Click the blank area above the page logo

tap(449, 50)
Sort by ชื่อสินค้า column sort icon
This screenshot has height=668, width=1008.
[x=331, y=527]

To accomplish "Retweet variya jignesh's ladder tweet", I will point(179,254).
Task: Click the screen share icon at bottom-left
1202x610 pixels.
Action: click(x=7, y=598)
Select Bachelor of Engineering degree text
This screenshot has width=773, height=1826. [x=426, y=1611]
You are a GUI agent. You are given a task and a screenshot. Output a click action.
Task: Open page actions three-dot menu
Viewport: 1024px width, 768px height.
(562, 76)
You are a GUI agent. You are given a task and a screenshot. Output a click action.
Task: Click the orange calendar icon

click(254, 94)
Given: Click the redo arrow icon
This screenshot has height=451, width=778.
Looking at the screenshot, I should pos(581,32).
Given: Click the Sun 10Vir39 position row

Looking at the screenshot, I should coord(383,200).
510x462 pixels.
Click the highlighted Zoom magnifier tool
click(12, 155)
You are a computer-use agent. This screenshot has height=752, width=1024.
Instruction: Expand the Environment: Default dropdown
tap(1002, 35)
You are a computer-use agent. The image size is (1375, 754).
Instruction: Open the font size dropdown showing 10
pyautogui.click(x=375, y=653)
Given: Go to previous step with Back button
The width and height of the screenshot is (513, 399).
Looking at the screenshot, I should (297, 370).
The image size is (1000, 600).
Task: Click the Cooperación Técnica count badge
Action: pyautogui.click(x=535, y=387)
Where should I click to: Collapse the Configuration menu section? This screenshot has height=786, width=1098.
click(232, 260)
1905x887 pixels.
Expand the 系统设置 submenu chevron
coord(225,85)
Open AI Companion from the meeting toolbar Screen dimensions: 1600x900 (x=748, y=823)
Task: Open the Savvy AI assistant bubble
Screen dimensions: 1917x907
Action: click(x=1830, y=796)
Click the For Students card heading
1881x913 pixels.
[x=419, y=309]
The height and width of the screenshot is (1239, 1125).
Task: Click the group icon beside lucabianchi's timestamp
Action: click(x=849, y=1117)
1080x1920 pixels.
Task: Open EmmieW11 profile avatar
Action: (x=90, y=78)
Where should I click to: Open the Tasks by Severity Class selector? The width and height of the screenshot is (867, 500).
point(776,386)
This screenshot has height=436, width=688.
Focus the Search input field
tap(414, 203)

================

• [YOUR ASSIGNMENT]: Give back precisely the lines above that start at the line containing "Viewport: 1024px width, 768px height." and end at the line containing "Given: Click the redo arrow icon", inclusive. No other lines belong in the output.

• [EXERCISE RESPONSE]:
Viewport: 1024px width, 768px height.
(562, 76)
You are a GUI agent. You are given a task and a screenshot. Output a click action.
Task: Click the orange calendar icon

click(254, 94)
Given: Click the redo arrow icon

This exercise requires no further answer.